[[1]]

Royal Gardens Kew

July 20/[18]74

Dear [Asa] Gray

You may indeed be vexed at any my long silence which you attribute to the slight cause -- though having so much to thank you for especially in the seed way I should have been more grateful to say the least.

The fact is that I have lost my aide, [Sir William Turner Thiselton--]Dyer, for a season, he having work that pays at S. Kensington. & I have had much more to do than ever -- of course I have under those circumstances taken in hand a lot of work that I had no

[[2]] business to undertake. And neglected more than ever what I ought to do --

E.G. I have been writing a Botanical Primer for Macmillan Series*1, to keep company with Huxley &Tyndall. and for the last month have given also a deal of time daily to experiments with Cephalotes, Nepenthes &Sarracenia for Darwin or self or both -- Now are you sure that any Sarracenia secretes fluid spontaneously ? --

I have utterly neglected Gen[era] Plant[arum]: having so very few continuous days or half days to give to it, & I cannot work it, as I can Flora Indica c by jerks -- The latter has

[[3]] given me unexected trouble.
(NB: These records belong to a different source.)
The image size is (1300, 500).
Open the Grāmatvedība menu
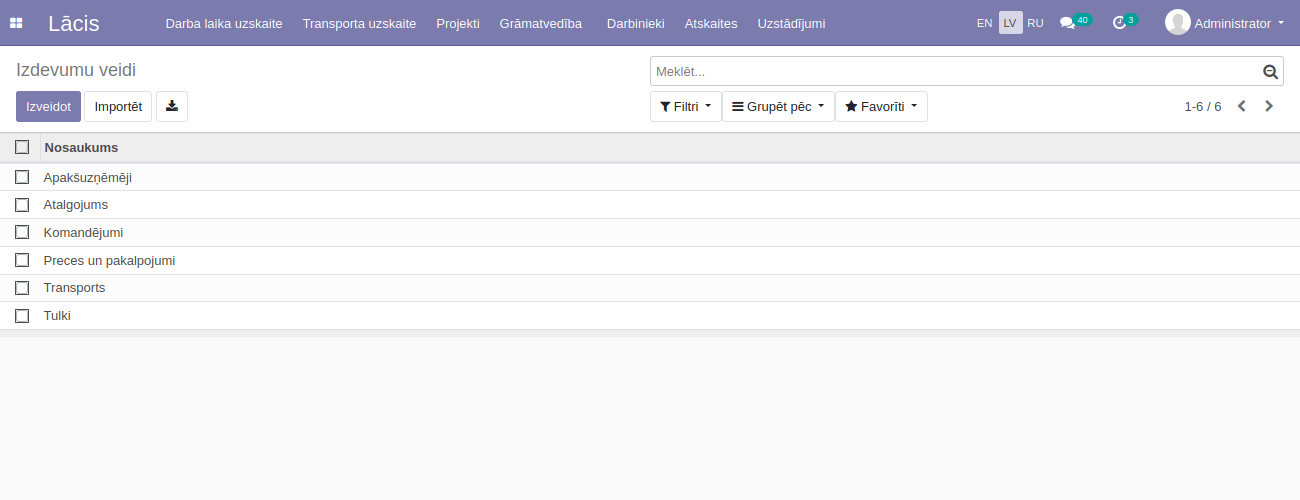[540, 23]
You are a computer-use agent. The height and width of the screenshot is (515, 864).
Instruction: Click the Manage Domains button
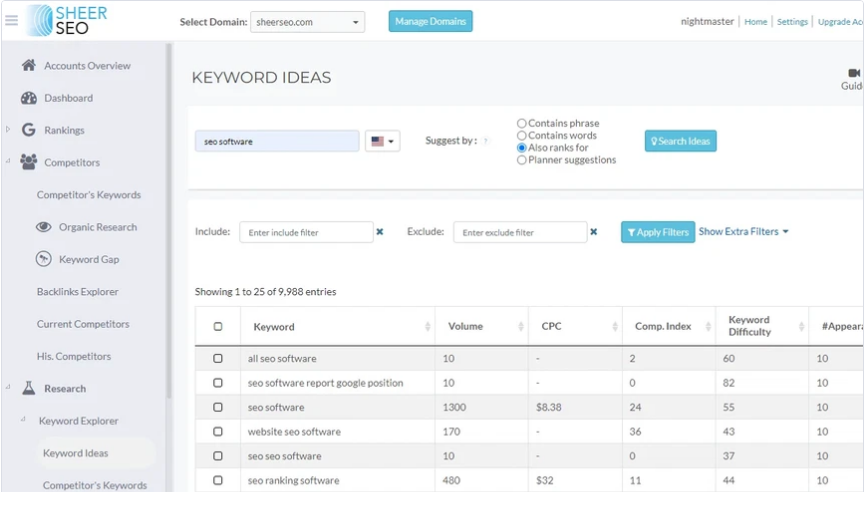point(430,22)
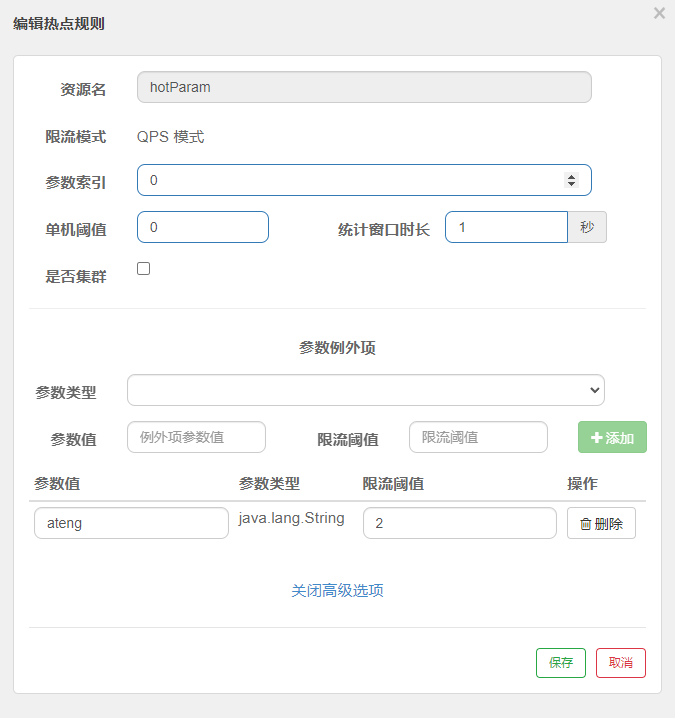Toggle the 是否集群 checkbox

(x=144, y=268)
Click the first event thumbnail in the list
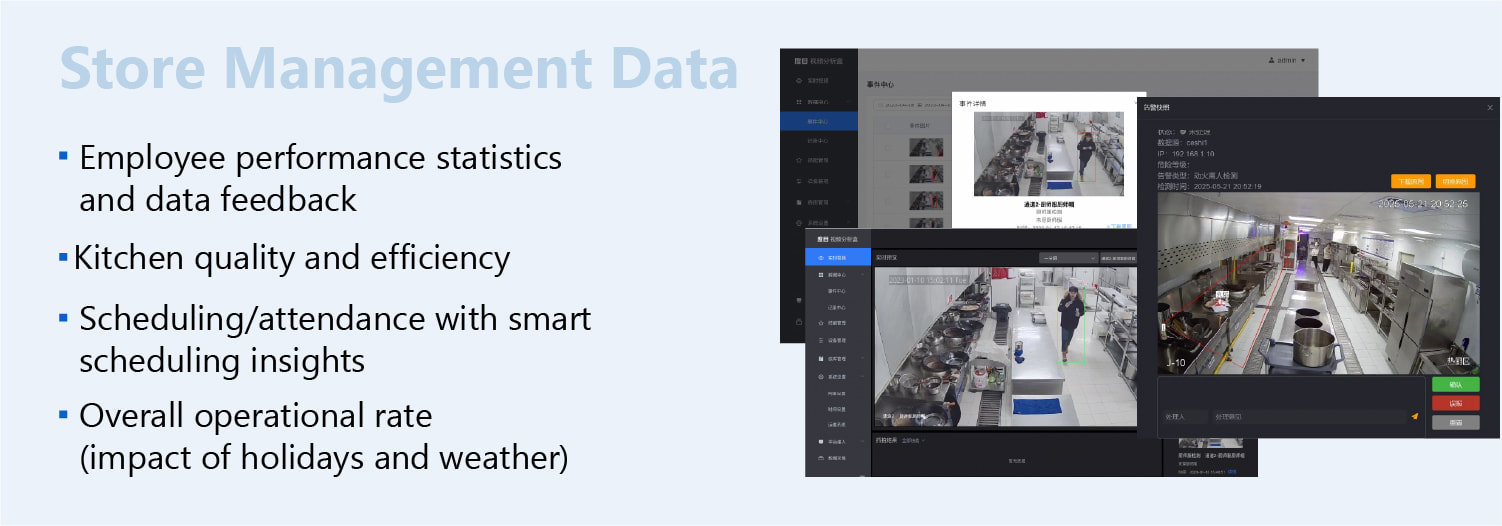 [x=925, y=148]
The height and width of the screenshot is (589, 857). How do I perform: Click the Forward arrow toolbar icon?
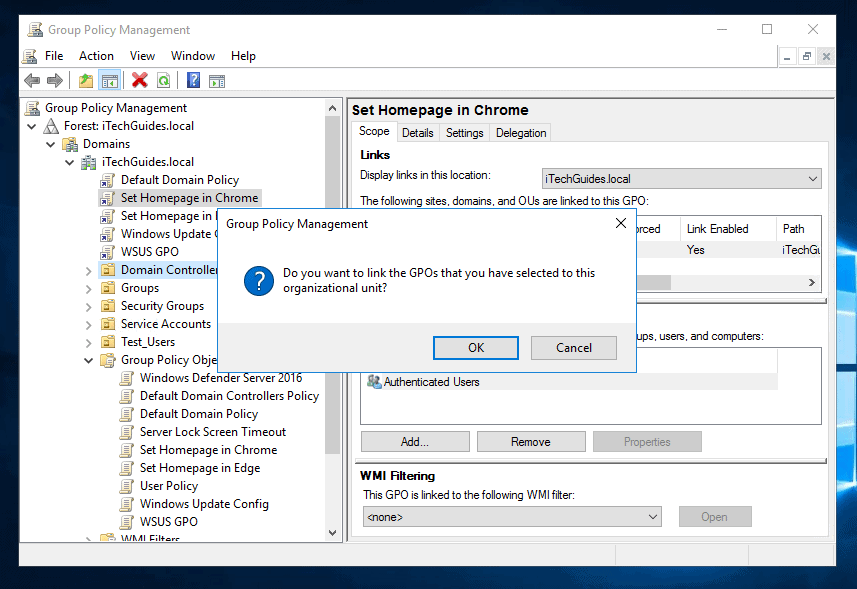55,81
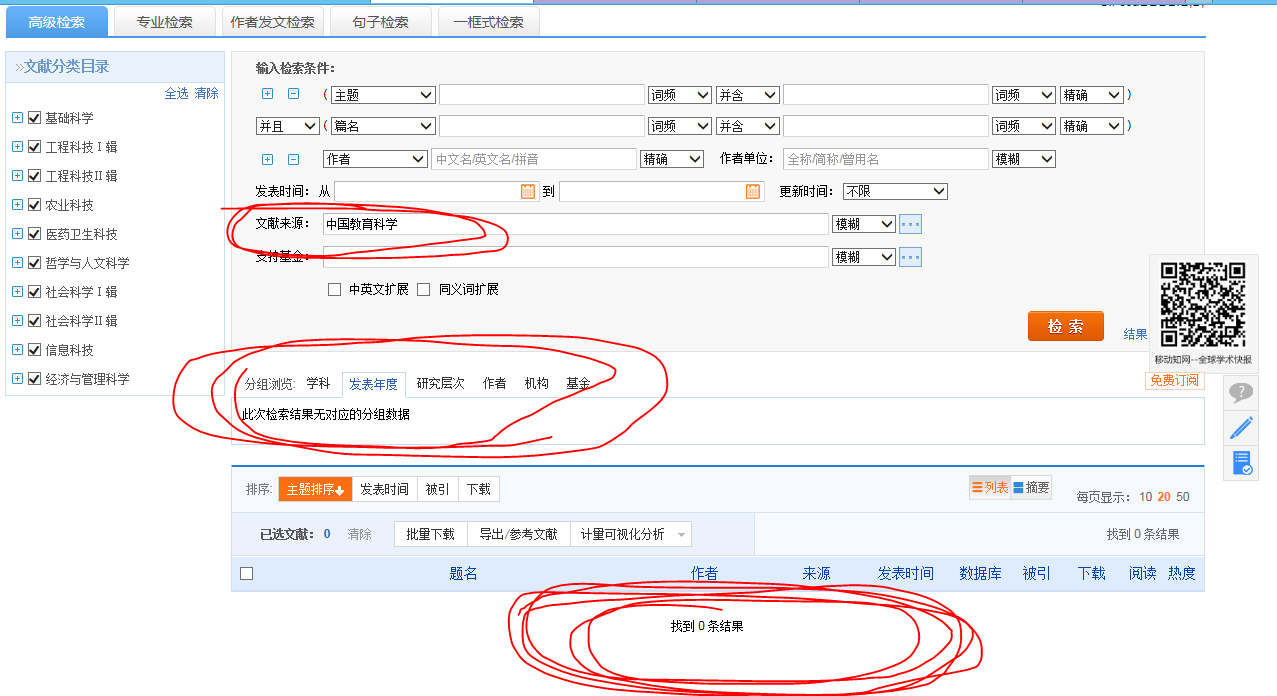Click the 文献来源 text input field
This screenshot has width=1277, height=696.
pos(575,224)
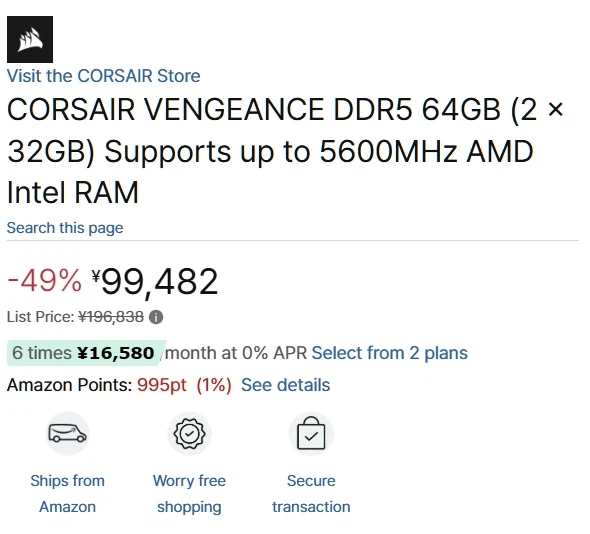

Except Dyer & [William Philip] Hiern no one has worked well & I had no idea how difficult it appears to be to be a middling systematist even. Masters, Edgeworth, Andrews, Lawson & others cost me hours & hours of work -- Edgeworth's indeed I had wholly to re do -- I am now printing Celastrineae.

We enjoyed our Florence trip much, though the Congress was a fiasco -- That selfish little "Tragopogon" *2 Parlatore*3 was confined to his room with whooping cough, & would let no one take any V[ice]. P[resident]ship or other office. Consequently we were not ever received or called on by a single soul in

[[4]] the name of the Congress !!! – Carnel & Tchitchacheff the Syndic[?] were most kind as were, of course the Miss Horners, & Bale & his wife were there -- so we enjoyed our trip thoroughly -- we went to Paris, Nimes, Montpelier, Antibes -- Montara (Hanbury[']s brothers place near Montara) Genoa, Spezzie [La Spezia], Pisa -- & returned by Venice (where we met Mrs Harvey) the Brenner [Pass] Munich & Paris -- 5 weeks away. The weather was wretched the whole time & I had bad whooping cough myself, caught from my children before I left -- oddly enough I had to take the Presidents place at Florence -- it was so ordered by that little toad Parlatore because I was

[Remainder of the letter missing] *4

ENDNOTES

1. Refers to the series of 'Science Primer' books published by Macmillan, for which Hooker wrote the volume entitled Botany.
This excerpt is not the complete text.